If you’re bringing in temp staff to help manage demand, consider hiring slightly more than required to take the pressure off your full-timers. Doing so will ensure that they are not overworked and will show them that you are sensitive to their needs. Bear in mind that employees are more likely to request time off during school holidays and religious celebrations, so allow them the flexibility to swap shifts or to make up the hours over the weekend, if they prefer. If you don’t already have a provision for it, consider allowing employees a number of ‘work-from-home’ days if the nature of their job allows for it.

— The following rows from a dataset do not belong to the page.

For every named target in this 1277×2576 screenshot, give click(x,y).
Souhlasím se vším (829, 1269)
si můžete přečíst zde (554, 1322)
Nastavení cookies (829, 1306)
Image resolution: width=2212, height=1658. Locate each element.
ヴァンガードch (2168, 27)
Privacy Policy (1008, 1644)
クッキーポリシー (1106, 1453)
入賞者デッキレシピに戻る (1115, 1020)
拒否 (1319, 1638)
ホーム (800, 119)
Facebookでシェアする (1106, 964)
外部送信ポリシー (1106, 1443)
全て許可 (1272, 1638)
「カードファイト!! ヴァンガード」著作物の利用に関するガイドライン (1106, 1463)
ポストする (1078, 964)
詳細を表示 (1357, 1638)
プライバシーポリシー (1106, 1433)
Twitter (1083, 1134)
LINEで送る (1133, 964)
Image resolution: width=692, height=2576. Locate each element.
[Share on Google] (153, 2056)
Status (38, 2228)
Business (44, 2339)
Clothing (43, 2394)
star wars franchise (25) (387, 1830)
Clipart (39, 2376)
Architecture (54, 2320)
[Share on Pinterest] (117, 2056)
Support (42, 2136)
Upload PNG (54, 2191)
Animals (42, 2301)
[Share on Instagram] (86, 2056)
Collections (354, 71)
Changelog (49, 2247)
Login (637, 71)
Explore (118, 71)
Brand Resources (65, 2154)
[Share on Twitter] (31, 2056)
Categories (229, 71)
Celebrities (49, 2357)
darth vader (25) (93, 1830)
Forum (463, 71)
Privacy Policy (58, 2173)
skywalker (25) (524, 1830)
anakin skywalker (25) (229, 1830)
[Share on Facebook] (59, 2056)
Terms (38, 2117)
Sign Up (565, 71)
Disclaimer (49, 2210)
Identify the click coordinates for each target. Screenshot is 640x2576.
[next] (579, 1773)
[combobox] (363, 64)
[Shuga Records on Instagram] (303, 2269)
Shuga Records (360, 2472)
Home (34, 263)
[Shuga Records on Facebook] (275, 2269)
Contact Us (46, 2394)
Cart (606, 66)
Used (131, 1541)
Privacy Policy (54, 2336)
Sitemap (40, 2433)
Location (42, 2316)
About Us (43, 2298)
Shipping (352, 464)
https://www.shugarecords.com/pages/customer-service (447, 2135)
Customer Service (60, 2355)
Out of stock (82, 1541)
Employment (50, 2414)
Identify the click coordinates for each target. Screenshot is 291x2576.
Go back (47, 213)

Retention Through Motivation

Perhaps the easiest way to mitigate understaffing is to retain the workforce you already have. Create an environment that employees love to work in and will tell their friends and family about. Simple things such as providing drinks and snacks in the breakroom, referral bonuses, and rewarding employees for meeting productivity goals, can do wonders for your working environment. Be mindful, though, that if your turnover rate is high and your workers are quitting en masse, this is probably a symptom of a deeper problem. Examine your pay structure and your overtime scheme to ensure that the wages you provide are fair. While a certain amount of overtime is expected, and even desired, expecting an employee to accept too many extra hours can lead to burnout. Equally important are opportunities for advancement. An employee who feels that their contributions are not valued and that their career path has come to a dead-end is likely to leave for another job that offers a greater sense of fulfilment. 

At the end of the day, an employee who is comfortable, well-rested and happy, is more likely to stay with you through the hard and busy times. Good luck!